[Travail demandé] Recopiez tel quel le passage du matériel qui commence à sa première ligne et se termine par la ligne contenant « click(x=7, y=241) », ces deux lignes comprises.

□ □ □

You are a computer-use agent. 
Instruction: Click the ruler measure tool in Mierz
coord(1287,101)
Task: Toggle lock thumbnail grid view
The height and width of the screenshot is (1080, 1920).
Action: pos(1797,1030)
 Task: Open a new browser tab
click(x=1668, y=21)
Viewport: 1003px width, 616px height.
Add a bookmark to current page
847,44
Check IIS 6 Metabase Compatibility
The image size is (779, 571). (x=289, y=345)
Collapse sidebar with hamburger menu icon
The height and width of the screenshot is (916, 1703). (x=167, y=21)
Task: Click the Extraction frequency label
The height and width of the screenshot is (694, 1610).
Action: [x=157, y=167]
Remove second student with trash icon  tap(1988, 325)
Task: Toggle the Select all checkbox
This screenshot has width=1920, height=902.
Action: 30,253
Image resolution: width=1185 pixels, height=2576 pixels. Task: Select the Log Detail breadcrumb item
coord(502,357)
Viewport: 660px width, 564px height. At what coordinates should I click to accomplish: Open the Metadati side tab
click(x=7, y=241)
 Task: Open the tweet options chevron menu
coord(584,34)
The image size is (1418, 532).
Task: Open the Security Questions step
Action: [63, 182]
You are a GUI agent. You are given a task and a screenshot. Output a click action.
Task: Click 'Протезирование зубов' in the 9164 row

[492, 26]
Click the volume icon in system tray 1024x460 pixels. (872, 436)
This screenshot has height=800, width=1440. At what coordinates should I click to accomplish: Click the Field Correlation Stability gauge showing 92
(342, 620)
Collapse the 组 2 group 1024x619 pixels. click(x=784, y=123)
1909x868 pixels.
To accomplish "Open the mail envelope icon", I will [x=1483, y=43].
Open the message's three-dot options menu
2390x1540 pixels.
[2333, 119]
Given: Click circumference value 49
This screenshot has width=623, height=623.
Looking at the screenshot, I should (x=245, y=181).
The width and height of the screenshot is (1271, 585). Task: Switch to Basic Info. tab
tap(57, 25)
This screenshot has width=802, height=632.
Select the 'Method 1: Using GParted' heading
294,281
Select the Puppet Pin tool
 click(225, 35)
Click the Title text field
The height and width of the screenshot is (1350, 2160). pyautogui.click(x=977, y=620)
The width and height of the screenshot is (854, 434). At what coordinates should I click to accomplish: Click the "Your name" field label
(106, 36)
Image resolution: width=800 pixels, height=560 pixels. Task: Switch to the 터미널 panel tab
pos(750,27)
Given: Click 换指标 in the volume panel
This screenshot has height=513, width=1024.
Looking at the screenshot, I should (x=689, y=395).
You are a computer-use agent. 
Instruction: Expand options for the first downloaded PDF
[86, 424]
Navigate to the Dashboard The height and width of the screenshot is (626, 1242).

□ □ □

[Réponse rédigée]
You are a computer-use agent. 
Instruction: Click the ruler measure tool in Mierz
coord(1287,101)
Task: Toggle lock thumbnail grid view
The height and width of the screenshot is (1080, 1920).
Action: pos(1797,1030)
 Task: Open a new browser tab
click(x=1668, y=21)
Viewport: 1003px width, 616px height.
Add a bookmark to current page
847,44
Check IIS 6 Metabase Compatibility
The image size is (779, 571). (x=289, y=345)
Collapse sidebar with hamburger menu icon
The height and width of the screenshot is (916, 1703). (x=167, y=21)
Task: Click the Extraction frequency label
The height and width of the screenshot is (694, 1610).
Action: [x=157, y=167]
Remove second student with trash icon  tap(1988, 325)
Task: Toggle the Select all checkbox
This screenshot has width=1920, height=902.
Action: 30,253
Image resolution: width=1185 pixels, height=2576 pixels. Task: Select the Log Detail breadcrumb item
coord(502,357)
Viewport: 660px width, 564px height. At what coordinates should I click to accomplish: Open the Metadati side tab
click(x=7, y=241)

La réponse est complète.